Figure originale et populaire de Toulon, l’abbé Bouisson exerça son activité pastorale pendant plus de cinquante ans avec bonté, efficacité et humour, particulièrement dans ces quartiers des Routes et du Pont-de-Bois. Il y a laissé un souvenir très vif empreint d’affection et de respect.

Sa figure ne passait pas inaperçue, avec sa soutane usée et son chapeau à hauban délavé, sa haute stature et un nez qui lui donnait un air pascalien et lui valut le sobriquet de « Nasaule ».

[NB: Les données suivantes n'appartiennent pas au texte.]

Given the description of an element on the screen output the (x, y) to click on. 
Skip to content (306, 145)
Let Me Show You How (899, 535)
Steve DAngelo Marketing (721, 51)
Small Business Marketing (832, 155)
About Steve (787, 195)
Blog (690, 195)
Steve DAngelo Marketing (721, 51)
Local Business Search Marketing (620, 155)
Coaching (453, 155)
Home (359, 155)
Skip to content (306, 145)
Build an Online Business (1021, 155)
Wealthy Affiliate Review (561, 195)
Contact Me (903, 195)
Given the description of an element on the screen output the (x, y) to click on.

De caractère entier, il savait être aussi exigeant pour lui-même que pour les autres, ses vicaires notamment ou ses bonnes, ce qui le conduisit très vite à devoir tout faire par lui-même.

Du florilège de ses interventions, on retient la présentation d’un de ses vicaires, un certain 8 décembre : «Mes bien chers frères, vous avez dû jeter un coup d’œil en entrant sur l’ombre de prêtre que l’évêché vient de m’offrir. Que voulez-vous que ce pauvre garçon fasse pour m’aider, il ne tient pas droit ! Il faut d’abord le ré-emplumer car en plus de mon fichu caractère, vu qu’il est transparent comme l’albâtre, il n’est pas plus fort qu’un minot. En haut lieu on s’est dit « Bouisson est le seul capable d’en faire un poids lourd », alors ils me l’ont envoyé. Mes frères, je vous le dis sérieusement, je compte sur vous, sur votre compréhension et encore plus sur votre bon cœur actif, pour doubler mes quêtes. Quand je pense qu’il y en a qui gaspillent deux cents francs pour aller voir des gueuseries comme « La Veuve joyeuse » et qui osent ensuite me mettre cinq centimes dans le plateau alors que nous avons à ranimer un enfant du Bon Dieu et qui de plus est un prêtre, vous comprendrez que parfois le « coquin de sort » vous prenne. Je n’en dirais pas plus; pour doubler la ration, il faut doubler votre offrande afin de lui faire rattraper à ce pauvre garçon tout ce que les excellents repas du séminaire lui on fait perdre. Qu’on se le dise ! »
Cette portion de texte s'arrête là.